FRANKFURT (Reuters) - RWE’s (RWEG.DE) first-half core net profit fell 40 percent, hit by a government decision to phase out nuclear power and unprofitable gas sales, highlighting the problems faced by the German utility’s new CEO-designate.
Germany’s largest power producer said on Tuesday first-half profit took a 900 million euro ($845 million) hit from provisions to decommission nuclear power plants, the write-off of nuclear fuel rods and a nuclear fuel tax.
RWE, which prepared for a strategy revamp on Monday when naming Dutch accountant Peter Terium as chief executive from next year, said on Tuesday he would take charge of political talks immediately.
Germany shut eight nuclear power plants following Japan’s nuclear disaster. The government also decided to phase out nuclear power completely by 2022, overturning legislation that had extended the lifespan of 17 plants.
RWE, whose incumbent CEO Juergen Grossmann has the moniker “nuclear Rambo” in Berlin, is especially vulnerable to the nuclear exit because it relies heavily on nuclear and coal-fired power generation and the company would need to invest heavily to bolster its gas and renewable energy business.
Also, investments RWE made in recent years have laden its balance sheet with about 30 billion euros debt, and long-term contracts with suppliers such as Russian monopoly Gazprom (GAZP.MM) squeeze margins in the gas business.
RWE, which has been in talks to secure better conditions from suppliers, said it expected burdens to increase over the next year since new terms would not take effect until 2012/13.
First-half recurrent net profit fell to 1.67 billion euros, compared with a forecast for 1.71 billion in a Reuters poll.
RWE shares were down 5.7 percent by 0945 GMT, underperforming a 3.2 percent lower European utilities index .SX6P.

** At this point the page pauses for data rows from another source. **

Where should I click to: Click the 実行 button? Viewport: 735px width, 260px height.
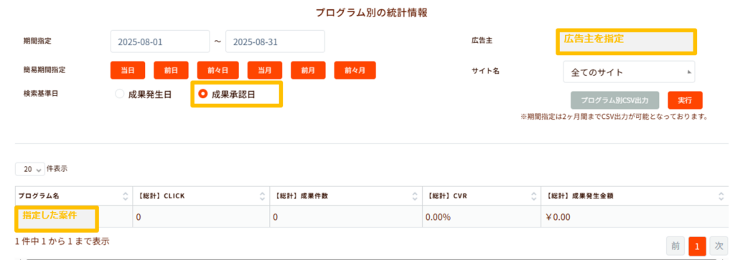click(x=685, y=100)
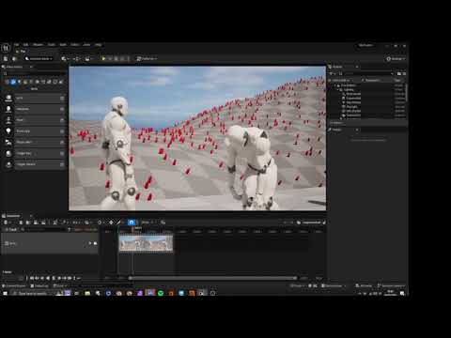Open the Content Drawer in status bar
451x338 pixels.
pyautogui.click(x=14, y=286)
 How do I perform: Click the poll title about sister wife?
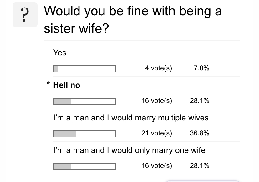133,20
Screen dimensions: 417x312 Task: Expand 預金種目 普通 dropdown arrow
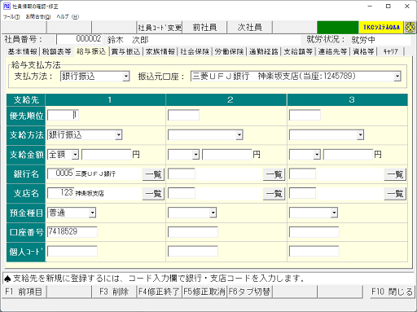tap(92, 213)
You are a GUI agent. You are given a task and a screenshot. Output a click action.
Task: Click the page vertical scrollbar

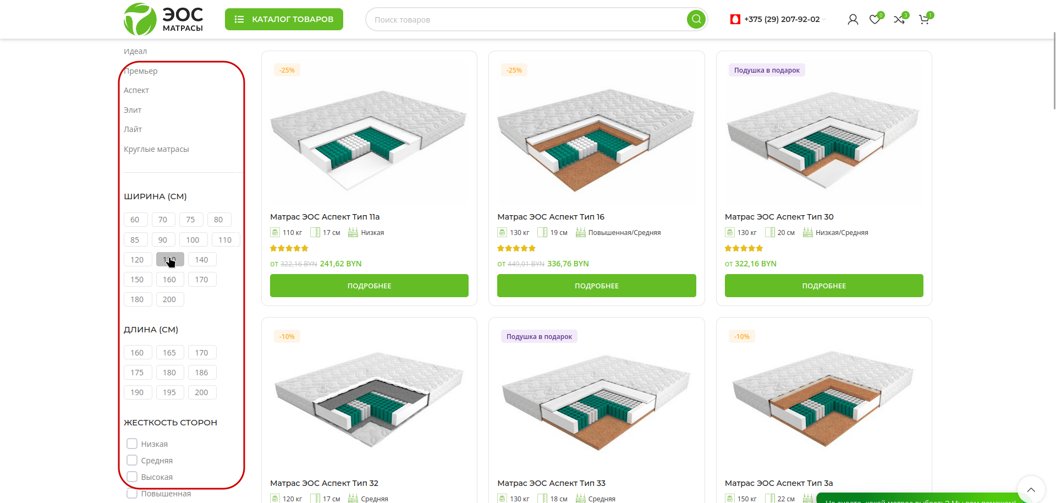(x=1054, y=72)
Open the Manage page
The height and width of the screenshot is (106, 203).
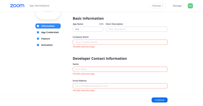coord(177,6)
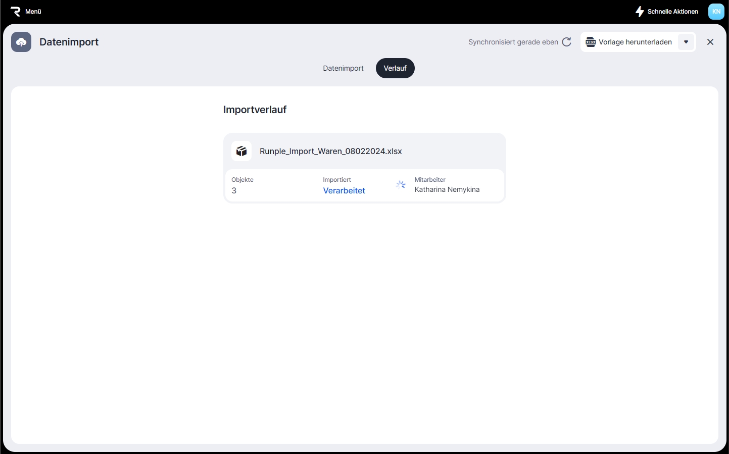Switch to the Datenimport tab
729x454 pixels.
click(x=343, y=68)
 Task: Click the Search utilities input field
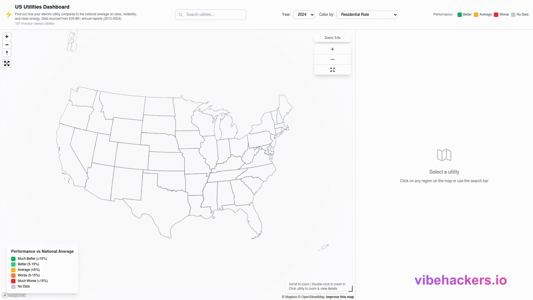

Silvia Quandt analyst Sebastian Zank said RWE’s plans to divest assets indicated limited growth in coming years, adding the stock no longer offered a safe haven. “For the time being we would refrain from an investment in the company’s stock.”
RWE has cut its 2011 outlook, citing the nuclear exit, saying recurrent net profit will fall 35 percent, less than the 42 percent drop forecast in a Reuters poll. It has vowed to still pay 50-60 percent of profit as a dividend.
Tokyo Electric Power (9501.T), the operator of Japan’s crippled Fukushima plant, reported a $7.4 billion quarterly loss on Tuesday, due partly to massive provisions to compensate victims of the nuclear disaster.
In the medium term, higher power prices are expected to offset German utilities’ lost income from nuclear power, and RWE has raised its outlook for 2013, saying recurrent net profit will come to about 2.5 billion euros.
Nevertheless, Terium has his work cut out for him as RWE plans to sell 11 billion euros of assets, cut costs, raise capital and sell treasury shares to avert further credit rating downgrades.
“Even though we do not know Peter Terium and are not able to assess his strategy for the group, we think that it is quite important for the company to focus again on the operational development,” DZ Bank analyst Marc Nettelbeck said.
RWE stock has declined more than 40 percent over the past six months as investors lost faith in current CEO Grossmann having the will to overhaul the company’s strategy.